Fantastic work. The engine bay looked very dirty! :thumb:


----------



## saxoboy07 (Oct 20, 2007)

Great work on the 106 GTi:thumb: top notch 50/50 photo's


----------



## scott170 (Nov 21, 2008)

Great write up :thumb:


----------



## Jim W (Feb 3, 2007)

Thanks for all the comments people! A nice start to 2009..



bigdw said:


> good work given the time you spent on it, considering how much time needed spending on it. lime prime worked very well there, must have saved you a lot of time used on the rotary :thumb:


LimePrime is KING. I contemplated going for AutoGlym's SRP, having previously taken some pretty awesome results from a job earlier this year



James_R said:


> Great write up and nice pics Jim. My bro used to have a solid red GTi - cracking car.
> 
> I'll have to get in touch next time I do my own car, soft Honda paint could probably do with a little inspection from the Paint Detective:buffer: Thats if you wouldnt mind popping up the road and having a look for me?
> 
> ...


Yeah, do it. Shouldn't be a problem; let me know in plenty of time :thumb:. Cheers James.



Simonez said:


> great work mate!
> 
> looks 100% better, better than out the factory!


I doubt that, lol. Still several areas remain to look at. (*must get the wheels off it at somepoint....*)



s3 rav said:


> great work as always mate although sounds like it was one your most enjoyable details but great work still. havent seen us on as.net mate.


It was a naaasty job; didn't really enjoy it at all. Next up, a Clio Trophy - fingers crossed I don't have a repeat performance. Audi-Sport, yeah, I'm there lurking in the background, honest! Haven't posted in a while mainly 'cause I've had nothing wrong with the S3 :lol:! I'll get up too date with it a bit later on.



MatrixGuy said:


> Fantastic work. The engine bay looked very dirty! :thumb:


T'was mate, it was hanging! Just over an hour was spent under there.. but I barely made a mark on it. I'm seeing it again this weekend to start the interior etc.. maybe have another poke around in there, see what I can do.

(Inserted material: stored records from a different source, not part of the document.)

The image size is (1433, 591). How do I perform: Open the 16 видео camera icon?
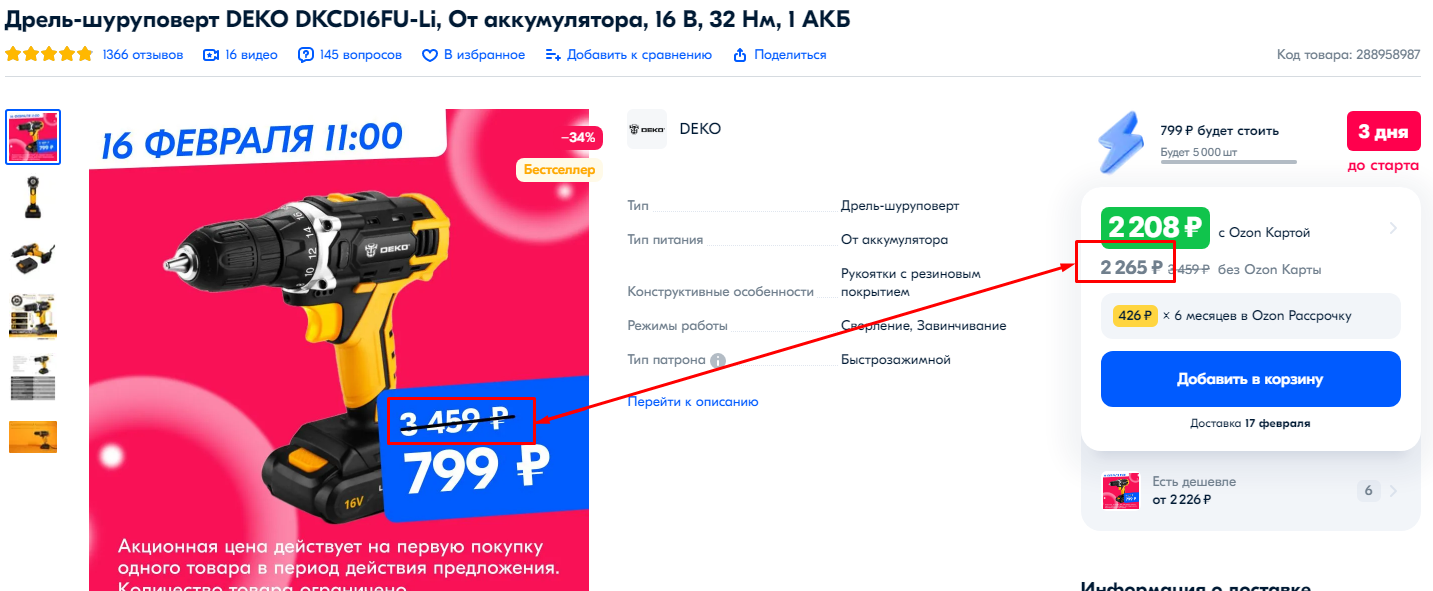211,55
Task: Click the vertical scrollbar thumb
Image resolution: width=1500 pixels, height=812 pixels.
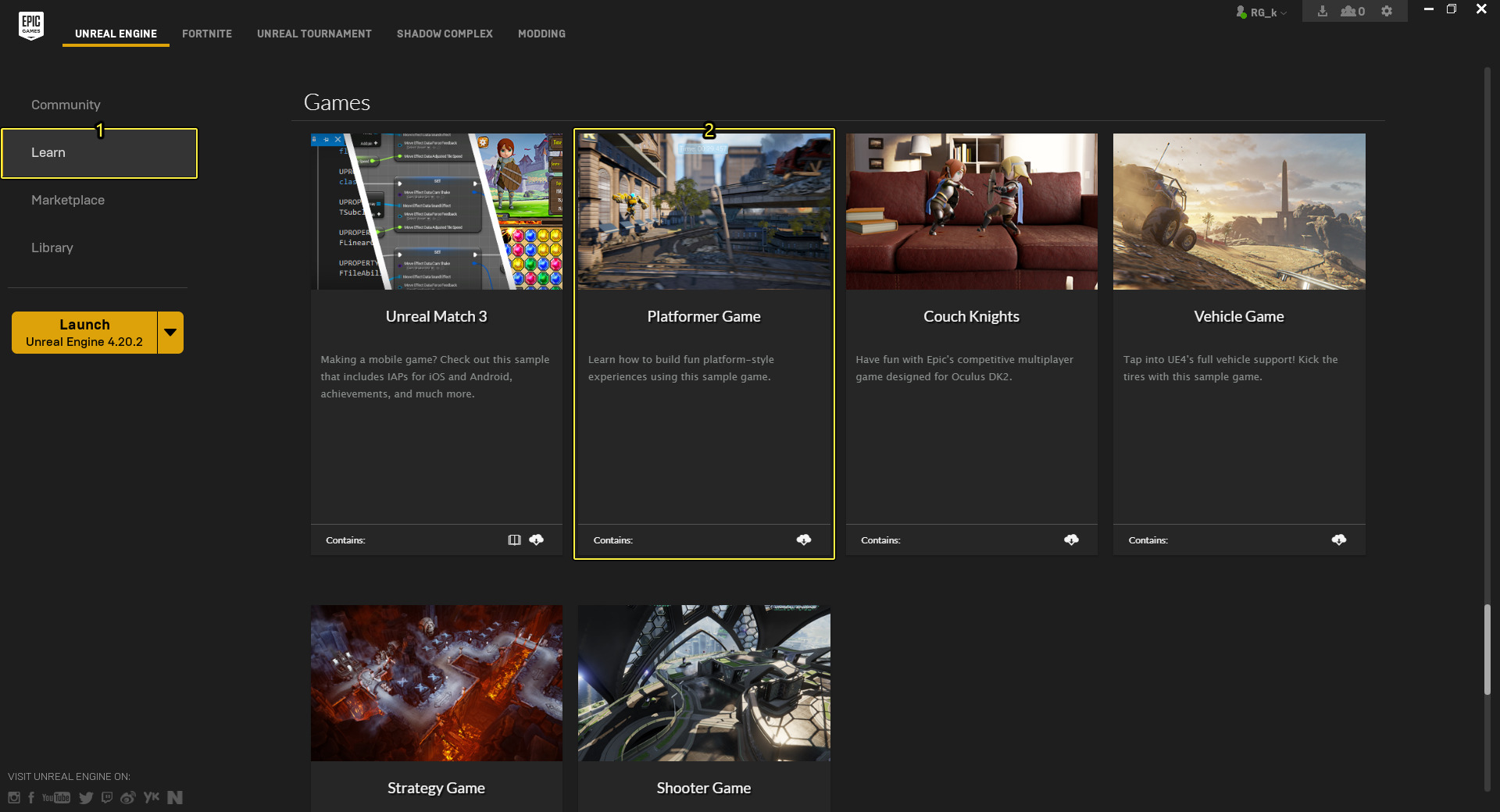Action: 1488,648
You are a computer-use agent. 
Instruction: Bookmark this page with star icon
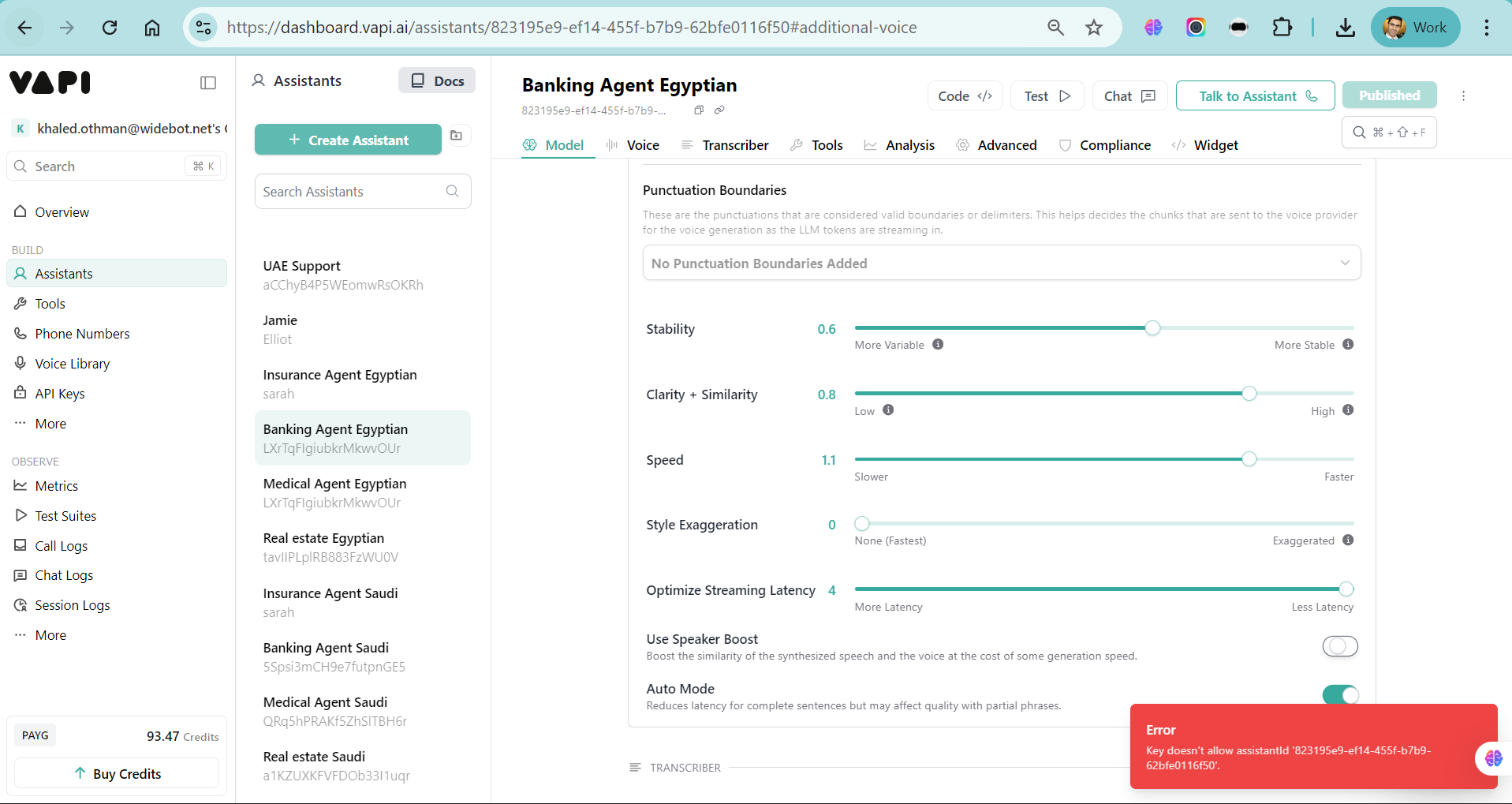[1093, 28]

ThankYouPlease! :thumb::thumb:


----------



## nickf1 (Jul 7, 2008)

Excellent job, the time and dedication spent on it really paid off.

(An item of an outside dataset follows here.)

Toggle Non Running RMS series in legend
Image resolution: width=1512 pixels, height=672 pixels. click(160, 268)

Very jealous though, I want a black GTi...


----------



## Guest (Jan 5, 2009)

Looking good Jim. :thumb:

It'll look even better when I get my mitts on the interior with you on Saturday.


----------



## James_R (Jun 28, 2007)

Jim W said:


> Yeah, do it. Shouldn't be a problem; let me know in plenty of time :thumb:. Cheers James.


I'll try and drop you a PM a weekend in advance. Cheers Jim.



Jim W said:


> Next up, a Clio Trophy - fingers crossed I don't have a repeat performance.


Not one of the lads off Cliosport.net forum by any chance? I think Louis only lives down the road from us. Private plate S* ***. [censored for privacy]

I used to have a 172, the Clio is actually a nice car to work on.:thumb: If you're struggling for time on a detail next time Jim, I'll pass my number on to you and you can let me know if you want a hand.
Stick me on the engine bay.


----------



## RandomlySet (Jul 10, 2007)

great job mate


----------



## Perfection Detailing (Nov 3, 2007)

Nice work Jim looks much improved...


----------



## tiger (Mar 15, 2008)

christ :doublesho just shows you what you can do


----------



## buck-egit (Aug 19, 2008)

very nice job there mate......................


----------



## rosssei (Feb 26, 2007)

great job - poor wee car was in some state to start!


----------



## Arun (Dec 25, 2007)

That's a gorgeous car. Pure essence of hot hatch right there! Superb detailing as well, mate.


----------



## Jim W (Feb 3, 2007)

Yep! It's very easy on the eye, I admit. As I say, it was 'the car' I was hoping for, before my string of Audi's. I hated the chap for buying it, so jealous!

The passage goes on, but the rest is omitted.